K-selected species primarily follow a Type I survivorship curve, where most individuals survive through youth and middle age and die in old age. Some K-selected species also fit a Type II curve, where mortality is spread more evenly across the lifespan. Both patterns reflect the same underlying strategy: producing few offspring and investing heavily in each one.
Type I Curves and K-Selected Species
A survivorship curve plots the proportion of a population still alive at each age. Type I curves show a distinctive shape: the line stays high and relatively flat for most of the lifespan, then drops steeply toward the end. This means death is concentrated in old age, not during youth or middle life. Humans are the most extreme example, with a survivorship curve value of 0.94 on a 0-to-1 scale, meaning the vast majority of individuals born will survive well into adulthood.
Other classic Type I species include elephants, horses, primates, orcas, and bison. What these animals share is a life history built around quality over quantity. A female bison, for instance, produces just one calf per year after a 283-day gestation, nurses it for about seven months, and stays close for protection for months after weaning. Because of that sustained investment, most calves born in a given year survive to maturity.
Why Some K-Selected Species Follow Type II Curves
Not every K-selected species fits the Type I pattern perfectly. Type II survivorship curves describe populations where the chance of dying stays roughly constant at every age, producing a straight diagonal line on the graph. Many birds and some medium-sized mammals fall here. These species still produce relatively few offspring and invest significant parental care, which is why they remain on the K-selected end of the spectrum. The key distinction from Type I is that adults don’t enjoy a long, low-mortality plateau before old age. Predation, disease, or environmental hazards take a steady toll throughout life rather than clustering at the end.
What Makes a Species K-Selected
The “K” in K-selection refers to carrying capacity, the maximum population size an environment can sustain. K-selected species have traits that give them an advantage when populations are close to that ceiling and resources are limited. Rather than outproducing competitors, they outcompete them through efficiency and longevity.
The typical profile includes:
- Few, large offspring rather than many small ones
- Extended parental care that boosts each offspring’s survival odds
- Long lifespans with multiple reproductive events over a lifetime
- Large body size relative to related species
- Slow maturation, with long generation times before offspring reproduce
- Stable population sizes that hover near carrying capacity rather than booming and crashing
Elephants are a textbook case. They live for decades, mature slowly, and invest years of care into each calf. Larger plants and many bird species share this general pattern, though the specific numbers vary widely.

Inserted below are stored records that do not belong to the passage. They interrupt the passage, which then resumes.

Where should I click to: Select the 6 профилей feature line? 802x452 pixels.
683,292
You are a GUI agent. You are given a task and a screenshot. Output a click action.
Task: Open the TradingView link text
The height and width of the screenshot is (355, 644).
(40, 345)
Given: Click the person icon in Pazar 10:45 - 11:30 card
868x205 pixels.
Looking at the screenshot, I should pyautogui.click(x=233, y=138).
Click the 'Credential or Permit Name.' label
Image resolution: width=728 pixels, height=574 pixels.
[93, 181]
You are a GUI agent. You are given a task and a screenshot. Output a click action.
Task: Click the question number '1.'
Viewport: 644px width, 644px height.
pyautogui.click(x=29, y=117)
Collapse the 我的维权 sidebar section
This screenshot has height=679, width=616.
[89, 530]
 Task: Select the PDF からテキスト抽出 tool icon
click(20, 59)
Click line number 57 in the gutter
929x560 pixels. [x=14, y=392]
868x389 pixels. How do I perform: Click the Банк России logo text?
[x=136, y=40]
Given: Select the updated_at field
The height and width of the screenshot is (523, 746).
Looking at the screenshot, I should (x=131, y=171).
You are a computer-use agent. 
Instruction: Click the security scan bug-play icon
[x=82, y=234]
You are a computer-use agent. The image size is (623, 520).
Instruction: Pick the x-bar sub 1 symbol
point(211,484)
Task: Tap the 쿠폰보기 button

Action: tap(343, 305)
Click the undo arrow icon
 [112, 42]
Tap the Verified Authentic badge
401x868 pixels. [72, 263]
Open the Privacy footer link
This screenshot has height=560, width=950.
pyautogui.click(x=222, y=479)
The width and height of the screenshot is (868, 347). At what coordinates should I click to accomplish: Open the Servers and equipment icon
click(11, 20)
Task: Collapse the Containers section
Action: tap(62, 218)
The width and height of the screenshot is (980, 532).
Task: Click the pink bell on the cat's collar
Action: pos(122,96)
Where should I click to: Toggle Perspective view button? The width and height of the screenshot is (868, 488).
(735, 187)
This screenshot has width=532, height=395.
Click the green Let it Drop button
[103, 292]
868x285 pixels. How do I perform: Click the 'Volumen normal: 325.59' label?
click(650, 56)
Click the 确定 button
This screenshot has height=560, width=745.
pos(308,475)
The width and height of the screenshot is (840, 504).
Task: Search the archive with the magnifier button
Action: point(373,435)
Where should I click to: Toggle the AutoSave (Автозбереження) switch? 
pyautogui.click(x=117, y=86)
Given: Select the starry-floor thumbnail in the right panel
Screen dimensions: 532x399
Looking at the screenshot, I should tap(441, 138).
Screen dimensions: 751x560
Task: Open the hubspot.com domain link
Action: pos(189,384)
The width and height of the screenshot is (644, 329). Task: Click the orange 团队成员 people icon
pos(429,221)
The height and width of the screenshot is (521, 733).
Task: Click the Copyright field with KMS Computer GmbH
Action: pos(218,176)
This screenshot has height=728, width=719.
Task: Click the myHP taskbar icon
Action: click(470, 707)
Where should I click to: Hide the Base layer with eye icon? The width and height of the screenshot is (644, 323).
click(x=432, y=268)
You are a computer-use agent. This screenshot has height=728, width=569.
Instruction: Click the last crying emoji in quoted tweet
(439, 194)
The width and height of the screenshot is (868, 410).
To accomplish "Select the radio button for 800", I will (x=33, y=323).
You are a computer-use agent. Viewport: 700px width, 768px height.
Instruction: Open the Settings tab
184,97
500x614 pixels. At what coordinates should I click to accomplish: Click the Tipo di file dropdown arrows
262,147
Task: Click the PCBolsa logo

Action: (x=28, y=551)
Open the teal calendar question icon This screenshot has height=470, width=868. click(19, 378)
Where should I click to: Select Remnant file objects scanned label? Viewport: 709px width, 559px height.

The Quantity-Quality Trade-Off
The reason K-selected species land on Type I or Type II curves comes down to a fundamental biological trade-off: every unit of energy spent producing more offspring is energy not spent keeping each one alive. Resources are finite, so organisms face a choice between spreading investment thinly across many young or concentrating it into a few.
When parents invest heavily in fewer offspring, juvenile mortality drops. That’s exactly what a Type I curve reflects. High parental investment also means tighter birth intervals can actually backfire. In species with intensive care requirements, producing young too quickly dilutes the resources available to each one, raising the odds that some won’t survive. Research on both animal and human populations shows that crowded broods or closely spaced births bring additional costs: more competition among siblings, higher visibility to predators, and less food per individual.
As environmental risks decline and survival becomes more predictable, the returns on parental investment grow more certain. This encourages even greater investment per offspring, pushing survivorship curves further toward the Type I shape.
How R-Selected Species Differ
The opposite end of the spectrum helps clarify why K-selected species land where they do. R-selected species follow Type III survivorship curves, which show massive mortality early in life. The line drops sharply right away, with only a tiny fraction of offspring reaching adulthood. A female common frog, for example, lays up to 2,000 eggs per reproductive event and provides no care afterward. Most of those eggs and tadpoles will be eaten, dry out, or succumb to disease. The few survivors, though, can reproduce quickly and in large numbers themselves.
R-selected species thrive in unstable or unpredictable environments where the ability to reproduce fast matters more than the ability to compete for resources. Their populations tend to boom when conditions are favorable and crash when they’re not. K-selected species, by contrast, maintain relatively steady numbers because their survival strategy is built around persistence rather than rapid multiplication.
Type I Curves Are Rarer Than You’d Think
Despite being the most familiar survivorship pattern (because humans follow it), Type I curves are actually the least common in nature. A large-scale analysis of mortality patterns across both animals and plants found that Type III curves and even more extreme early-mortality patterns were among the most common, while true Type I curves were the rarest. The study found mortality distributions spanning nearly the entire theoretical range, from the 0.94 seen in humans down to 0.16 in the Columbia spotted frog, highlighting the enormous diversity of survival strategies across species. Most organisms on Earth lean toward producing many offspring with high early mortality rather than the few, well-protected offspring typical of K-selected species.